What this task involves —
Look below for the line containing "Open the 热门 watchlist dropdown"; from there through the line containing "Click drag handle", both lines included, please set down each line exactly and nothing else.

(Pixel coordinate grounding data)
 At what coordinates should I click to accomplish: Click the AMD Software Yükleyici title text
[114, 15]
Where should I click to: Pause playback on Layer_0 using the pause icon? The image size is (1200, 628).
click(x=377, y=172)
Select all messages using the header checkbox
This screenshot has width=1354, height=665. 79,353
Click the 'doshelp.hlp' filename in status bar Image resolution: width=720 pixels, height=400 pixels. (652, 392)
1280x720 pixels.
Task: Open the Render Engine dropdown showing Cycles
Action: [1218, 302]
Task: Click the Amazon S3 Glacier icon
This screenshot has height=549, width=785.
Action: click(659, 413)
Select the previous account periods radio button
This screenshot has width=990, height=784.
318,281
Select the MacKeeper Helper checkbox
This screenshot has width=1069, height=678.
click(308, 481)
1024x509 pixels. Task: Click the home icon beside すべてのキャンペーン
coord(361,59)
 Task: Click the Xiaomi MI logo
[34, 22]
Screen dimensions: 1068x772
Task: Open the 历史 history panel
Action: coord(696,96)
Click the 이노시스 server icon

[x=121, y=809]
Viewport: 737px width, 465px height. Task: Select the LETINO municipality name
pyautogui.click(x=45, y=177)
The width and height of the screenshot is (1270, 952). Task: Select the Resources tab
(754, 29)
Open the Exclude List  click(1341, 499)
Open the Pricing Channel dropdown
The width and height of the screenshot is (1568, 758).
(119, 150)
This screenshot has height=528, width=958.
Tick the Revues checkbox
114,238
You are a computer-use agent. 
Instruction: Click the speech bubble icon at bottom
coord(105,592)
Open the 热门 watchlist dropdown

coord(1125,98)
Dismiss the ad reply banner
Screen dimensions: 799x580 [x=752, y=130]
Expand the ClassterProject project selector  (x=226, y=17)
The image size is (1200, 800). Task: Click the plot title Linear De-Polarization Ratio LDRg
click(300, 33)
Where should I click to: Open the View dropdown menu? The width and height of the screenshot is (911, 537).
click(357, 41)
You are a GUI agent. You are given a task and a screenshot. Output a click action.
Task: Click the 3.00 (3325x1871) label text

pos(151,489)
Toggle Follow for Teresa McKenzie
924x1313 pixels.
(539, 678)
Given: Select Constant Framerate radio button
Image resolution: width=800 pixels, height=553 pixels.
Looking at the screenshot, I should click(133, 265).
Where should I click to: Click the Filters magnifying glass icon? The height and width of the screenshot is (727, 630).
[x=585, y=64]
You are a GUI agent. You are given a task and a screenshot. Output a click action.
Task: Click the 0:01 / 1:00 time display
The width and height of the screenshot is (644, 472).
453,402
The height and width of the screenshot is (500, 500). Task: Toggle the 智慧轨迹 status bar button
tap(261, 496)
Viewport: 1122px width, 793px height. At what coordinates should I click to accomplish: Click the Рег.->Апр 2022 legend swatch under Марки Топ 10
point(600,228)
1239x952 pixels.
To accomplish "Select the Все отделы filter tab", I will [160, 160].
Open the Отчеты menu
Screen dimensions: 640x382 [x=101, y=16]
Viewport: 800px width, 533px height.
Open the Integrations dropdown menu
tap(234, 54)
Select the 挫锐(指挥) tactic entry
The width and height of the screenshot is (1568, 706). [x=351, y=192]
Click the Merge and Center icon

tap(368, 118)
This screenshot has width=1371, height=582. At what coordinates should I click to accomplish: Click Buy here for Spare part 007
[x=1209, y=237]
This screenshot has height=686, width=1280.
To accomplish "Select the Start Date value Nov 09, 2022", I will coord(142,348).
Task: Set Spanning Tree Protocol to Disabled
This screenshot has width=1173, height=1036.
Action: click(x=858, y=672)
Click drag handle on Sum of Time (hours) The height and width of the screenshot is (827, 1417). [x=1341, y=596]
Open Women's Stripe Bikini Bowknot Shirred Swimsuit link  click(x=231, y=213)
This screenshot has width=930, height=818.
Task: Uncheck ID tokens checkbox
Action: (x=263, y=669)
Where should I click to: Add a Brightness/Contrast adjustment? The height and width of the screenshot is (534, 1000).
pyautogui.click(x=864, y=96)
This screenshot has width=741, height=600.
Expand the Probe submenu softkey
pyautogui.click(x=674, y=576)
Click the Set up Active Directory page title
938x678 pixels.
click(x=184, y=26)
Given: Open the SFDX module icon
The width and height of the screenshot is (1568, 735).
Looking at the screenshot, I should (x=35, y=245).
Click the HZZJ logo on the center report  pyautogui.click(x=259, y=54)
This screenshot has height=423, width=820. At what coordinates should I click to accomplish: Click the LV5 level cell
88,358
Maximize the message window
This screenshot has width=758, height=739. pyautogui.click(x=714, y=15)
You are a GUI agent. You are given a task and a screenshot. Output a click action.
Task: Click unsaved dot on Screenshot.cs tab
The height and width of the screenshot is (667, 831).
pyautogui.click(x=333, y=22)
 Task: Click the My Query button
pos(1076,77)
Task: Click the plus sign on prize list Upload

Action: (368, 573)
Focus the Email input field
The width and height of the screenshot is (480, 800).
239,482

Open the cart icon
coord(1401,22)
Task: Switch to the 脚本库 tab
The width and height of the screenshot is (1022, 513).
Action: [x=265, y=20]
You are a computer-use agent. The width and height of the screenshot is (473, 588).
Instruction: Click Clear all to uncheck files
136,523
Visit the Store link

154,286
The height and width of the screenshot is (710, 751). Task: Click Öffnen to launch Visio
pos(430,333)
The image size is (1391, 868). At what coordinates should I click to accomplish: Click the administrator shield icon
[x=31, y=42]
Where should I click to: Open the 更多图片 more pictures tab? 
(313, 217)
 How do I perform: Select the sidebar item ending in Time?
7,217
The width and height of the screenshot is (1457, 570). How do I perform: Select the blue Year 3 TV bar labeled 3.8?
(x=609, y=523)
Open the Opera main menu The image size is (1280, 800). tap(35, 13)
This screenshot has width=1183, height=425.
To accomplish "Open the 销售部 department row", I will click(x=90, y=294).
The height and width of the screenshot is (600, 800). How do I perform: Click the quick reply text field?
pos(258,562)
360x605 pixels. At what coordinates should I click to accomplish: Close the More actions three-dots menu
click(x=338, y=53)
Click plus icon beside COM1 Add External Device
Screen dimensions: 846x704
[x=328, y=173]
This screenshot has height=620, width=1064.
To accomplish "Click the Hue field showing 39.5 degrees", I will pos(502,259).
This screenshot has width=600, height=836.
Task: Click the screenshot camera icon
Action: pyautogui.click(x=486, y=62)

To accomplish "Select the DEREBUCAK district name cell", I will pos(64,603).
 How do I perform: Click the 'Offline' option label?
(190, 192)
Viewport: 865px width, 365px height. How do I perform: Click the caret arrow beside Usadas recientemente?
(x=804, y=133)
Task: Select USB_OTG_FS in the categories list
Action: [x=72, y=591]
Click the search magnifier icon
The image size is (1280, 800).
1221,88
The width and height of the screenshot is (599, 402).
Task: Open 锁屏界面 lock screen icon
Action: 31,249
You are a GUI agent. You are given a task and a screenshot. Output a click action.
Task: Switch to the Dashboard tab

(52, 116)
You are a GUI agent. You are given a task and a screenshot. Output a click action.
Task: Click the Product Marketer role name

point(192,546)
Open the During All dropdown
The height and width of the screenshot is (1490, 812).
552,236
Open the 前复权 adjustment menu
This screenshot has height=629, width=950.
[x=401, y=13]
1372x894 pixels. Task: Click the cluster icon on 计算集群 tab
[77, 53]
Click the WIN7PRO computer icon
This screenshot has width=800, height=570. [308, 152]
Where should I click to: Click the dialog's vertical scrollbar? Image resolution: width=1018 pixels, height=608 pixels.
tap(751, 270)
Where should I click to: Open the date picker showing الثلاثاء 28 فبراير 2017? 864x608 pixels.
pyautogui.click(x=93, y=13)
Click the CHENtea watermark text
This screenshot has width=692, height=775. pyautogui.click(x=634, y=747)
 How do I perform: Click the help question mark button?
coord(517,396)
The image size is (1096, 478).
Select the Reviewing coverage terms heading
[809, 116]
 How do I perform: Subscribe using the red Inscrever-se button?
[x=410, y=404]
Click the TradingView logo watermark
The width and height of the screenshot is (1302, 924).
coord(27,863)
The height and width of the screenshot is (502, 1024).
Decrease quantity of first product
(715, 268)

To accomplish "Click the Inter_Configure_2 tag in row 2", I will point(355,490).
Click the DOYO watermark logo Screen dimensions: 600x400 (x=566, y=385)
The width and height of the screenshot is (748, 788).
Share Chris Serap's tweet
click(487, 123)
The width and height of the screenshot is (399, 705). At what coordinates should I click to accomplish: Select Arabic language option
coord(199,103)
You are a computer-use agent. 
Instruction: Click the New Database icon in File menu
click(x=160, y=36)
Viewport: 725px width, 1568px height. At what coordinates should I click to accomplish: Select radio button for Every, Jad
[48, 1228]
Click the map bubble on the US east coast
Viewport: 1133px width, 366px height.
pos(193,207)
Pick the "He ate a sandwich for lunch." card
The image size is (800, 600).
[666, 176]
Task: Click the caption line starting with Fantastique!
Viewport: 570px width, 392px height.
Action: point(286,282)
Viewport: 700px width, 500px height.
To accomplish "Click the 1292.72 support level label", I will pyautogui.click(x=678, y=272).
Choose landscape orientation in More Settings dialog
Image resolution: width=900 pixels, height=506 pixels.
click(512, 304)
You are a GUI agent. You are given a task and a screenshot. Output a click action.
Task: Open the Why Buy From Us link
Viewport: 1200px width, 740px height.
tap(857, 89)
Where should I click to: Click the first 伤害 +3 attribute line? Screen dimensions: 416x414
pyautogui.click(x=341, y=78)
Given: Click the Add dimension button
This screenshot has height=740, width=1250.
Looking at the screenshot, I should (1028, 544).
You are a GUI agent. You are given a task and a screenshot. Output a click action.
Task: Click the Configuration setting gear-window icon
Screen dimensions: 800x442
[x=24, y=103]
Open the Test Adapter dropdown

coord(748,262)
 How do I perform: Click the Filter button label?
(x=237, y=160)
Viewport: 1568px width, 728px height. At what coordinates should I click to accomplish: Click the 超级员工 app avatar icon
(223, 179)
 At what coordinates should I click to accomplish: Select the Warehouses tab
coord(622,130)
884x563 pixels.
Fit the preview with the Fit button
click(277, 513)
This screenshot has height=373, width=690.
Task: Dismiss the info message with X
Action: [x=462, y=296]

Task response —
Open the 热门 watchlist dropdown

coord(1125,98)
Dismiss the ad reply banner
Screen dimensions: 799x580 [x=752, y=130]
Expand the ClassterProject project selector  (x=226, y=17)
The image size is (1200, 800). Task: Click the plot title Linear De-Polarization Ratio LDRg
click(300, 33)
Where should I click to: Open the View dropdown menu? The width and height of the screenshot is (911, 537).
click(357, 41)
You are a GUI agent. You are given a task and a screenshot. Output a click action.
Task: Click the 3.00 (3325x1871) label text

pos(151,489)
Toggle Follow for Teresa McKenzie
924x1313 pixels.
(539, 678)
Given: Select Constant Framerate radio button
Image resolution: width=800 pixels, height=553 pixels.
Looking at the screenshot, I should click(133, 265).
Where should I click to: Click the Filters magnifying glass icon? The height and width of the screenshot is (727, 630).
[x=585, y=64]
You are a GUI agent. You are given a task and a screenshot. Output a click action.
Task: Click the 0:01 / 1:00 time display
The width and height of the screenshot is (644, 472).
453,402
The height and width of the screenshot is (500, 500). Task: Toggle the 智慧轨迹 status bar button
tap(261, 496)
Viewport: 1122px width, 793px height. At what coordinates should I click to accomplish: Click the Рег.->Апр 2022 legend swatch under Марки Топ 10
point(600,228)
1239x952 pixels.
To accomplish "Select the Все отделы filter tab", I will [160, 160].
Open the Отчеты menu
Screen dimensions: 640x382 [x=101, y=16]
Viewport: 800px width, 533px height.
Open the Integrations dropdown menu
tap(234, 54)
Select the 挫锐(指挥) tactic entry
The width and height of the screenshot is (1568, 706). [x=351, y=192]
Click the Merge and Center icon

tap(368, 118)
This screenshot has width=1371, height=582. At what coordinates should I click to accomplish: Click Buy here for Spare part 007
[x=1209, y=237]
This screenshot has height=686, width=1280.
To accomplish "Select the Start Date value Nov 09, 2022", I will coord(142,348).
Task: Set Spanning Tree Protocol to Disabled
This screenshot has width=1173, height=1036.
Action: click(x=858, y=672)
Click drag handle on Sum of Time (hours) The height and width of the screenshot is (827, 1417). [x=1341, y=596]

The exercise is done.